▸ **Instructions for the task**
Begin at the line below that has "Screen dimensions: 1568x621" and stop after the line that has "Screen dimensions: 1280x720". Please restate only those lines, word for word.

The data Block Start

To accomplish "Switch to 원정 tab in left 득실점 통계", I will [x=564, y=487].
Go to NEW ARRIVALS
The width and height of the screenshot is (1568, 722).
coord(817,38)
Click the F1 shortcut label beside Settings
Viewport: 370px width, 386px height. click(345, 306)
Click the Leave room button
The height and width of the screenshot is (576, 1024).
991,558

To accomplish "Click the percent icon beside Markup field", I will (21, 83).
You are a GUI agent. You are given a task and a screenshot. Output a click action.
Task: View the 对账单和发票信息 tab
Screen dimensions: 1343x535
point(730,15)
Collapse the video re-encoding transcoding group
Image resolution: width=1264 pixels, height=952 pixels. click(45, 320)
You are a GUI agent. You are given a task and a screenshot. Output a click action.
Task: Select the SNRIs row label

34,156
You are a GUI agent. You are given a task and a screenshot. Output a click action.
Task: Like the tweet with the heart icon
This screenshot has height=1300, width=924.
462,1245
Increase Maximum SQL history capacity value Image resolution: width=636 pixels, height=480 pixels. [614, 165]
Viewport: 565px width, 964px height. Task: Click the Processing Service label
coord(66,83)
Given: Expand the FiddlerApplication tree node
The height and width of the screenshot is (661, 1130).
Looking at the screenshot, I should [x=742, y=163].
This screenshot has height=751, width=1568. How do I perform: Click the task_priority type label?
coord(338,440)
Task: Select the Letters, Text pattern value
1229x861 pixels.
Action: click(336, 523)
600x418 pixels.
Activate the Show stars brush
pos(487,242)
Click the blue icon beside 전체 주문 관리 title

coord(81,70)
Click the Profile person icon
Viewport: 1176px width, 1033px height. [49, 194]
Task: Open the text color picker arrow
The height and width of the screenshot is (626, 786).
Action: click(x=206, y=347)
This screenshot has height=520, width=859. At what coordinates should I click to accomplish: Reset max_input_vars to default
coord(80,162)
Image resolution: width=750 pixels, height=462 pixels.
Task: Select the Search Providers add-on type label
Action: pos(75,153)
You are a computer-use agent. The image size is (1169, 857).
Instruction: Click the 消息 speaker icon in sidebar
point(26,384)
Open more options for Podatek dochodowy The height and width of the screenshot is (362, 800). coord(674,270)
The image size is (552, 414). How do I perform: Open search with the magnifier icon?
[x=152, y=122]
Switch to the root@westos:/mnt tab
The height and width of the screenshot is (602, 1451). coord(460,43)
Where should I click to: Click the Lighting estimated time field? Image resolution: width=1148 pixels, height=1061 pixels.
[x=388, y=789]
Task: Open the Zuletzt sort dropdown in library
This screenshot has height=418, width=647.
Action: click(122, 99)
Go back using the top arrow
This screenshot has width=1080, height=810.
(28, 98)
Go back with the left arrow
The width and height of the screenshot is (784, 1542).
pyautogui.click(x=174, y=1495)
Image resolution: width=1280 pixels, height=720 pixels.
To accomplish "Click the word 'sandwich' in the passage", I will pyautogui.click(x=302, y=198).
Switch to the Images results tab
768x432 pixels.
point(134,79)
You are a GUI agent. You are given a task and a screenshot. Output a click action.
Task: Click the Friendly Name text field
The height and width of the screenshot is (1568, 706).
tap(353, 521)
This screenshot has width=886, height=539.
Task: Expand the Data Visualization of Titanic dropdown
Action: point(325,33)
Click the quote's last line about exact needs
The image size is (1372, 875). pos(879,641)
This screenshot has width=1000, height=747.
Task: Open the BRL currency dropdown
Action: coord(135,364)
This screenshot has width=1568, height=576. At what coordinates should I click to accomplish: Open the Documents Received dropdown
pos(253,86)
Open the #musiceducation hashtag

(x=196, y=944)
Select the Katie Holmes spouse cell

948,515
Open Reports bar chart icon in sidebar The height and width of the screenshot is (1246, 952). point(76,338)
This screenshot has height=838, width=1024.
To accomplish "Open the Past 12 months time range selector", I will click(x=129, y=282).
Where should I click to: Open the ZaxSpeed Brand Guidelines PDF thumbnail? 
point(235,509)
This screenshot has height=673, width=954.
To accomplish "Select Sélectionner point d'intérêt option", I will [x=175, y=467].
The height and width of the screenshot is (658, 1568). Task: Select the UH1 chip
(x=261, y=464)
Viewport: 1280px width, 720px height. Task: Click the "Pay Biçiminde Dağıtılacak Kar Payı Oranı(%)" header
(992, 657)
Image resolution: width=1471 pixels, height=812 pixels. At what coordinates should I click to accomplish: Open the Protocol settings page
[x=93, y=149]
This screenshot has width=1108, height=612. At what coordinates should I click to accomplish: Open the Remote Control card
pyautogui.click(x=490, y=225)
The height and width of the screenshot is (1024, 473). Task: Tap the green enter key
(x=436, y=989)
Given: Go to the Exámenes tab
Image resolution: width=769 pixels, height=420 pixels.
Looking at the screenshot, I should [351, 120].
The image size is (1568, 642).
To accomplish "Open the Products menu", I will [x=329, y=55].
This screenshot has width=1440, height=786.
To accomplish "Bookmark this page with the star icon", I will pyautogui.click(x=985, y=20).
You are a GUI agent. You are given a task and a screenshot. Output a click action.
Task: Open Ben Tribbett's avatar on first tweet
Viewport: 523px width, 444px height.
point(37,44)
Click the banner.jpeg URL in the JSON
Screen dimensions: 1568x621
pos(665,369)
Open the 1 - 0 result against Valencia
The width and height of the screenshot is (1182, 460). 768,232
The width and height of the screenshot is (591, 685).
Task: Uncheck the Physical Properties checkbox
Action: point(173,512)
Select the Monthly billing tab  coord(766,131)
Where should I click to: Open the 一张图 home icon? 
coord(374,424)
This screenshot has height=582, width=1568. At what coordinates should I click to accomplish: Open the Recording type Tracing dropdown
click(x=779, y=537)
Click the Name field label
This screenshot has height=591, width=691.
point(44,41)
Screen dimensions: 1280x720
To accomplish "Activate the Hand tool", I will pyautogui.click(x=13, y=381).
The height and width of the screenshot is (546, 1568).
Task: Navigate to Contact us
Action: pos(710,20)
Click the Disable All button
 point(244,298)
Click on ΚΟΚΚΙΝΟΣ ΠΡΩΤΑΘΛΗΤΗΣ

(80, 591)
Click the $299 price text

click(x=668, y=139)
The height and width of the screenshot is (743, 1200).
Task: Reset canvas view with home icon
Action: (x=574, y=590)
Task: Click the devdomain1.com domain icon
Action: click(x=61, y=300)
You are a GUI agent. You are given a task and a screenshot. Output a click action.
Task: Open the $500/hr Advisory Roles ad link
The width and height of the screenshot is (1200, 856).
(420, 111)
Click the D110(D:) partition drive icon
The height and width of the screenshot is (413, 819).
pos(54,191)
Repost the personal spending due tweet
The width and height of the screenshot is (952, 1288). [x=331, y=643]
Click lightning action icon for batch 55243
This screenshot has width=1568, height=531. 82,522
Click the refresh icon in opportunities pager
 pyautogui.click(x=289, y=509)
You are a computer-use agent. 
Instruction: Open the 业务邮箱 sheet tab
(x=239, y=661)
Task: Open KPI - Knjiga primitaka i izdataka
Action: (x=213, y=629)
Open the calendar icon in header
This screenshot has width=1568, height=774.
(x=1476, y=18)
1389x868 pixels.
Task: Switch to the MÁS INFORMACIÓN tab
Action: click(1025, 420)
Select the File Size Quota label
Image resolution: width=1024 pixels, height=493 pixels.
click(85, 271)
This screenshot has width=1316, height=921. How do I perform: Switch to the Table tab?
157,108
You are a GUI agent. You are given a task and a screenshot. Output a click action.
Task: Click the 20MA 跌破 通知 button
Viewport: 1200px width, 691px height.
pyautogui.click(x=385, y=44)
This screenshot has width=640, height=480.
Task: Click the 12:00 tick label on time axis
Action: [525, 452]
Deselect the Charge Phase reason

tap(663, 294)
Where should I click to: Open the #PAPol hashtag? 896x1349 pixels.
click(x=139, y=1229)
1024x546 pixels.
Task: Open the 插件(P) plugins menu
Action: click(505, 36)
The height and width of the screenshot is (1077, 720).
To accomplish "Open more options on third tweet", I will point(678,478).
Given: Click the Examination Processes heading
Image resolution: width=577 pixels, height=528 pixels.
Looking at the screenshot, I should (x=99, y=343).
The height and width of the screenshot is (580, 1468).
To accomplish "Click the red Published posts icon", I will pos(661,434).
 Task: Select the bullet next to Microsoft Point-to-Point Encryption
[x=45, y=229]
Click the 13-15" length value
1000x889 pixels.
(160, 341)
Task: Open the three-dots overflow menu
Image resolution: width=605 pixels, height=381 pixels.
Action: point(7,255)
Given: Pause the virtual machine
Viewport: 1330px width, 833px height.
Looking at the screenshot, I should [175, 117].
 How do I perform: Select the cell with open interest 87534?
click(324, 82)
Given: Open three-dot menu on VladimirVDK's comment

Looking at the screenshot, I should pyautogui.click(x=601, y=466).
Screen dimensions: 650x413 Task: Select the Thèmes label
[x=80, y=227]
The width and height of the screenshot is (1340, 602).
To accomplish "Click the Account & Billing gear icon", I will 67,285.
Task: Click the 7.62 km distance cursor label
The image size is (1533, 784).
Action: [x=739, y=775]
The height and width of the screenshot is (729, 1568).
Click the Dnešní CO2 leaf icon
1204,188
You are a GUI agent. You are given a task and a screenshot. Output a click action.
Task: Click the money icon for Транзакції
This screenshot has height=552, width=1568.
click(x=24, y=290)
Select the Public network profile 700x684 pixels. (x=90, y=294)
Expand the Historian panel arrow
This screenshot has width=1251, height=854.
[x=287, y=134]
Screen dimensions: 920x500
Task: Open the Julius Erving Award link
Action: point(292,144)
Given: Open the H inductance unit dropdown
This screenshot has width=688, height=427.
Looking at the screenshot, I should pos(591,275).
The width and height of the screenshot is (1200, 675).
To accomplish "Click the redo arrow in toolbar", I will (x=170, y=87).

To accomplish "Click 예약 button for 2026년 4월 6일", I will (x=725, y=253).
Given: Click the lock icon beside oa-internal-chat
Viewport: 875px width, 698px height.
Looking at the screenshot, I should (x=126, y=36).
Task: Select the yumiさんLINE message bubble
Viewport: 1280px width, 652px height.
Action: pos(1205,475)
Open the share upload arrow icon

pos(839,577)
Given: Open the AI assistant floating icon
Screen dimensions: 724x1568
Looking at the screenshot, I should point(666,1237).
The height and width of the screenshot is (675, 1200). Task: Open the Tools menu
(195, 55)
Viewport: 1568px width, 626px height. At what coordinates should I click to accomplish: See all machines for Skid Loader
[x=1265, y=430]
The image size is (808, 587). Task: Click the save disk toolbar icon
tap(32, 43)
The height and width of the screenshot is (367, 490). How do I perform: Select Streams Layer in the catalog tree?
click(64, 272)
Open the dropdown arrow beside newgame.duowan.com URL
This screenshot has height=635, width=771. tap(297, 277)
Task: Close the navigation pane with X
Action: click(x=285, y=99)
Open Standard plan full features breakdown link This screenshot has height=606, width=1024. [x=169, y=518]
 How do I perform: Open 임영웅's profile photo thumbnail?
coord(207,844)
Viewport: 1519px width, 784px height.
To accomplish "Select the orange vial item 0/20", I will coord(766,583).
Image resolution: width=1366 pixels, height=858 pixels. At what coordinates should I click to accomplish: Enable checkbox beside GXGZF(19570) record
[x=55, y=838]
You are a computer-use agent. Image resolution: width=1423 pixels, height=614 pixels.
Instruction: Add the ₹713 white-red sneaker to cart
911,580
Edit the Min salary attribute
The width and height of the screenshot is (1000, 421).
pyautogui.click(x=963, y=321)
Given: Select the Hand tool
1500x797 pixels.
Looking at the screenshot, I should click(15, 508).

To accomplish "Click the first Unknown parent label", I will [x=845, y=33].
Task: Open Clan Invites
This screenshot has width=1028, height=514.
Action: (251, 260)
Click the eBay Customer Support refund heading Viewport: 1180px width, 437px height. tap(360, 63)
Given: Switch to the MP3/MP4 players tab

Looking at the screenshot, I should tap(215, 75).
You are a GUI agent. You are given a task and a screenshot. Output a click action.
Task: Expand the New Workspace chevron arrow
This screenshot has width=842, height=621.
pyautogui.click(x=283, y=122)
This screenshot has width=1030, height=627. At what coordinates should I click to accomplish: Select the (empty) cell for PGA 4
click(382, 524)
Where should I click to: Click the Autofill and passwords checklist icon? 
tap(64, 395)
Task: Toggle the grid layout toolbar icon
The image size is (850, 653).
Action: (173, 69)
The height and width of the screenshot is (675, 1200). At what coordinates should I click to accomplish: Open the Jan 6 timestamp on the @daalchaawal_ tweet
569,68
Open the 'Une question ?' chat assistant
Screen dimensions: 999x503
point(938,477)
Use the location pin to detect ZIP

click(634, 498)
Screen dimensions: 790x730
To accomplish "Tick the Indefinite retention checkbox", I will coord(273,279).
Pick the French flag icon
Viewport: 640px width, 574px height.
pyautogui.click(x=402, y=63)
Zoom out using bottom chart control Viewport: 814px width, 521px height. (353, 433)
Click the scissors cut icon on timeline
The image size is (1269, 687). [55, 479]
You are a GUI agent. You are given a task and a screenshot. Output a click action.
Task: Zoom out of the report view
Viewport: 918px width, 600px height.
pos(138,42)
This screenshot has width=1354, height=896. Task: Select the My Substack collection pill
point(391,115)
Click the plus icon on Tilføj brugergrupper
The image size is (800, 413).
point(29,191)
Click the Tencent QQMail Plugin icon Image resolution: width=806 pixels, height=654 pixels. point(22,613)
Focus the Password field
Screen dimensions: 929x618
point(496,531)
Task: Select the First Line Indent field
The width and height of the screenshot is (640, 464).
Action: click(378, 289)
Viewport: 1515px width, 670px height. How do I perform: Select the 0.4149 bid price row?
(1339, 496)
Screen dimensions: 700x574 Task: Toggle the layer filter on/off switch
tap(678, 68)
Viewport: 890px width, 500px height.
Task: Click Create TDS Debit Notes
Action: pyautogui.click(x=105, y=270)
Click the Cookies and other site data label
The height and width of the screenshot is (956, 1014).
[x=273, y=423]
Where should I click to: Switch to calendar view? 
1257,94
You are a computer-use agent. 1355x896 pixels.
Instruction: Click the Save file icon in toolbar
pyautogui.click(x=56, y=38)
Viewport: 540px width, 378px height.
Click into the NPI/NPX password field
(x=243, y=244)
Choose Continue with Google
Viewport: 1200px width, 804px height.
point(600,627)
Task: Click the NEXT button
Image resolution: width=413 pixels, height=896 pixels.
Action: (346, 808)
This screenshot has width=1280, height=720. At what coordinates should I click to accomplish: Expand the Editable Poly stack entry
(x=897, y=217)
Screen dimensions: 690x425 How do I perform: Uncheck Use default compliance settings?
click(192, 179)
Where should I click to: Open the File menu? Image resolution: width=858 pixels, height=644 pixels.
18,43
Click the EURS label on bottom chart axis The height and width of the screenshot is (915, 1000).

The data Block End

▸ **Finished exercise**
Screen dimensions: 1568x621
pos(665,369)
Open the 1 - 0 result against Valencia
The width and height of the screenshot is (1182, 460). 768,232
The width and height of the screenshot is (591, 685).
Task: Uncheck the Physical Properties checkbox
Action: point(173,512)
Select the Monthly billing tab  coord(766,131)
Where should I click to: Open the 一张图 home icon? 
coord(374,424)
This screenshot has height=582, width=1568. At what coordinates should I click to accomplish: Open the Recording type Tracing dropdown
click(x=779, y=537)
Click the Name field label
This screenshot has height=591, width=691.
point(44,41)
Screen dimensions: 1280x720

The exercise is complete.